The last call of God, as judgment is pending, is a call to Himself. Here then is the call of God in our time. The last movement of the people of God is to Himself: not to a movement as such; not to a teaching or interpretation of truth; not to a sect or party; not to an enterprise or mission – but to Christ. The final true and Divine movement is to the Lord Himself. The sheer pressure of the conditions in the gathering storm and tempest will demand a leaving of all lesser interests and objects, however good a purpose they may have served hitherto, and a moving toward the Lord Himself. ‘Things’ divide; the Lord unites. ‘Things’ must pass; the Lord abides. The time comes when all the means and accessories which the Lord has sovereignly used will cease to avail. This includes all the organized side of Christianity, and the Lord will force the issue as to how much there really is of Himself. ~ T. Austin-Sparks (1)

Someone pointed out that God does not tell time in hours, days, or even years like we do, but in ages (See Ephesians 3:1-6) or dispensations. One of these ages lasted from the fall of man to the flood, the next one from the flood to Moses and the age of the law.
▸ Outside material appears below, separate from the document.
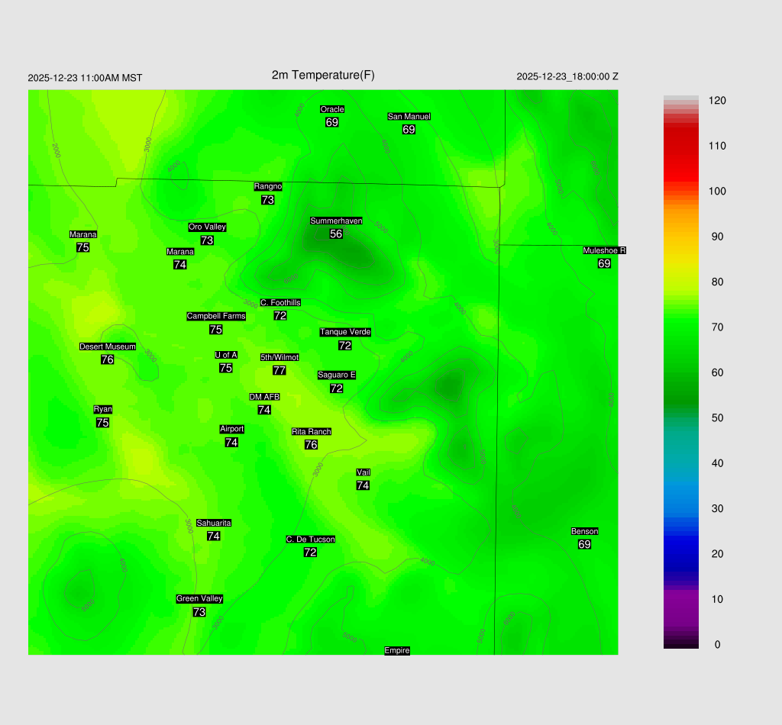Image resolution: width=782 pixels, height=725 pixels.
Task: Click the Muleshoe R station label
Action: pos(604,250)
That age came to a close 2000 years ago on the Day of Pentecost when God poured out His Spirit on all flesh (See Acts 2:16-22 and Ezek. 36: 26-27), not just on an appointed few as in the Old Covenant.

With all this in mind, think of how traumatic it was at the end of each of these ages–a world ending flood, Egypt all but destroyed, the destruction of the temple, and the end of Israel as a nation and the Jewish worship and sacrificial system, etc. What do you think will be the sign of the end of the “church age” before God ushers in what I believe to be “The Age of the Bride and the Bridegroom”? I believe it will be a complete destruction of this false system built by men around the gospel of Jesus Christ, coinciding with the raising up of His bride as she has made herself ready to go out to meet the Bridegroom in grace and Truth.
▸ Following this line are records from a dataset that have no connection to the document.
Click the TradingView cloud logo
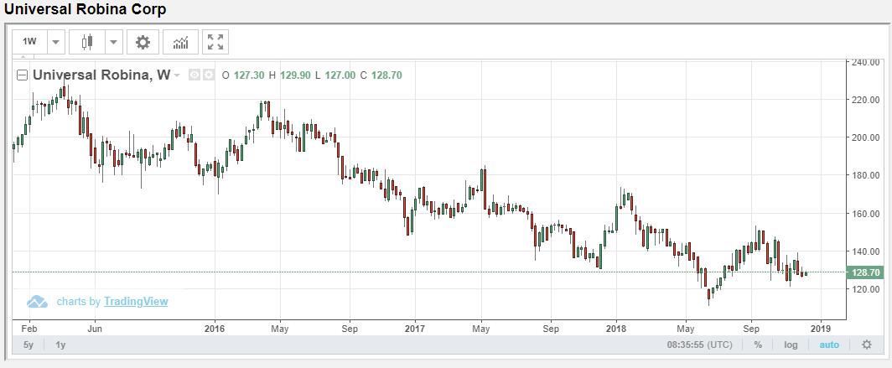 point(37,302)
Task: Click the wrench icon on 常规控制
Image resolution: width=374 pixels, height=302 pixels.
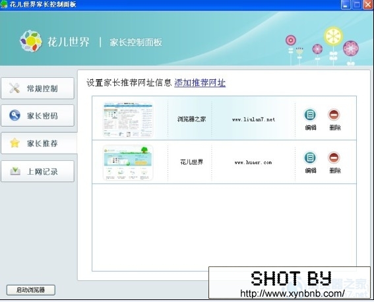Action: coord(15,88)
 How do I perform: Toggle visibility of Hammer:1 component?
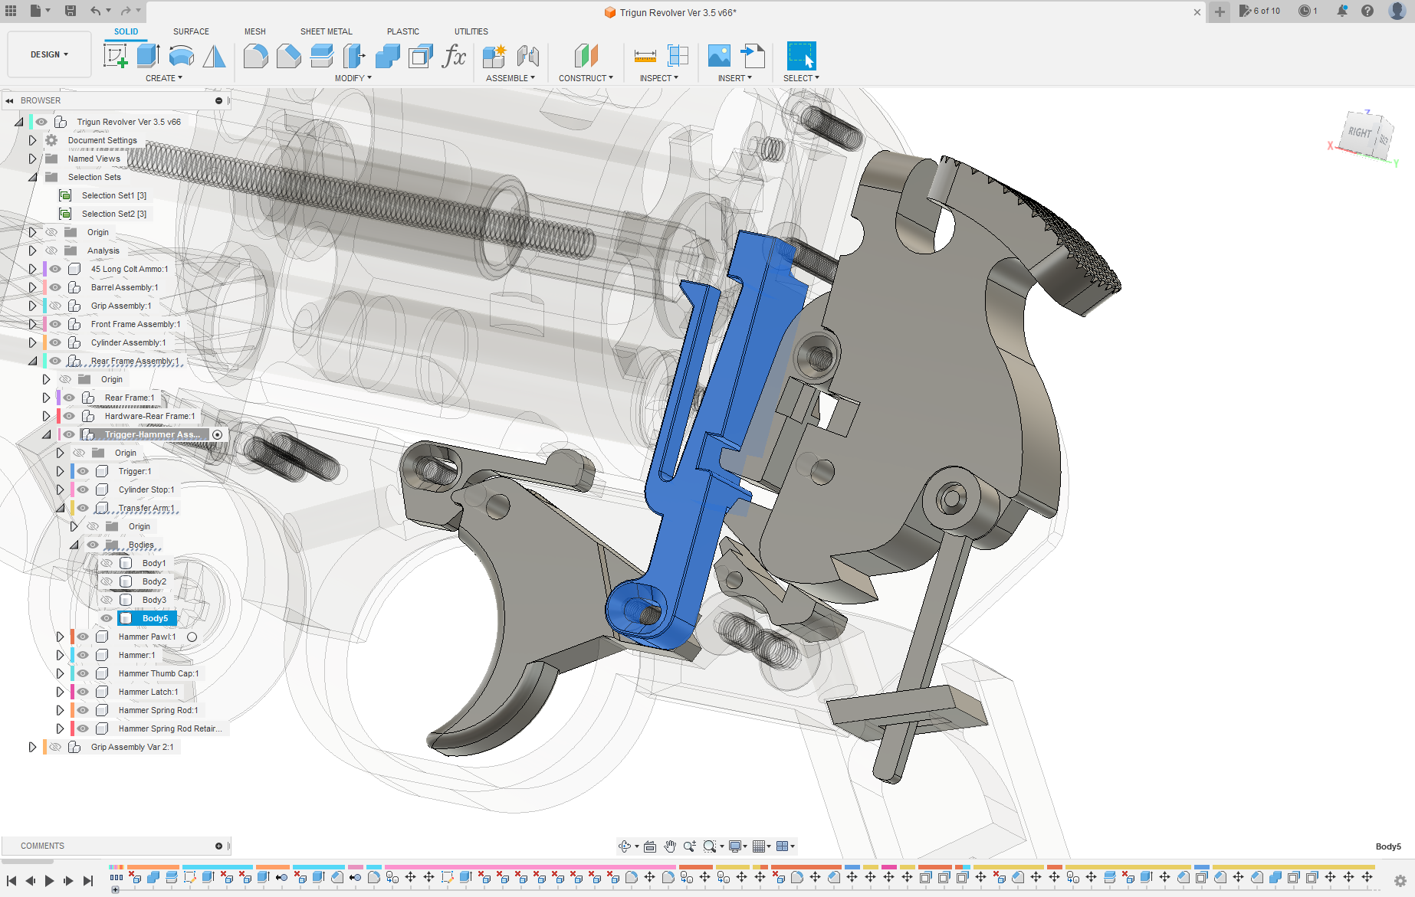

“…and the light of a lamp may be appearing in you nevermore; and the voice of the bridegroom and bride should be heard in you nevermore; for your merchants were the magnates of the earth, for by your enchantment all nations were deceived.” (Rev 18:23, CLV)

What started out as a comment on an inspired article by Susanne Schuberth eventually turned into this article. The above quote from T. Austin-Sparks also came from her article. Take a look at the above picture that she chose for her blog post.(2) It shows the destruction of “The Church of Reconciliation” in the “Death Zone” of Berlin. How apropos! For the past few years almost all denominational leadership have been striving to bring their organizations into reconciliation in a sort of humanistic unity. Their efforts are failing  to come into agreement with one another no matter how many doctrines they do away with, for unity in doctrine does not make a people of one heart and one spirit. Jesus came not to bring peace but the sword of division! All man-made sects will be divided against one another even if they are forced under one title and human head, just as it was at the tower of Babel. Babylon the Great is the end result of their efforts– religions that have formed around “Christianity” — and God’s judgment is on it. Why? Jesus put it this way, “Every plant, which my heavenly Father hath not planted, shall be rooted up” (Matt 15:13, KJV). God is ushering in a new dispensation. The sword is necessary because the previous administrations are so embedded that they never willingly let go and follow His lead!

Peter wrote,

“But do not overlook this one fact, beloved, that with the Lord one day is as a thousand years, and a thousand years as one day.” (2 Pt 3:8 ESV)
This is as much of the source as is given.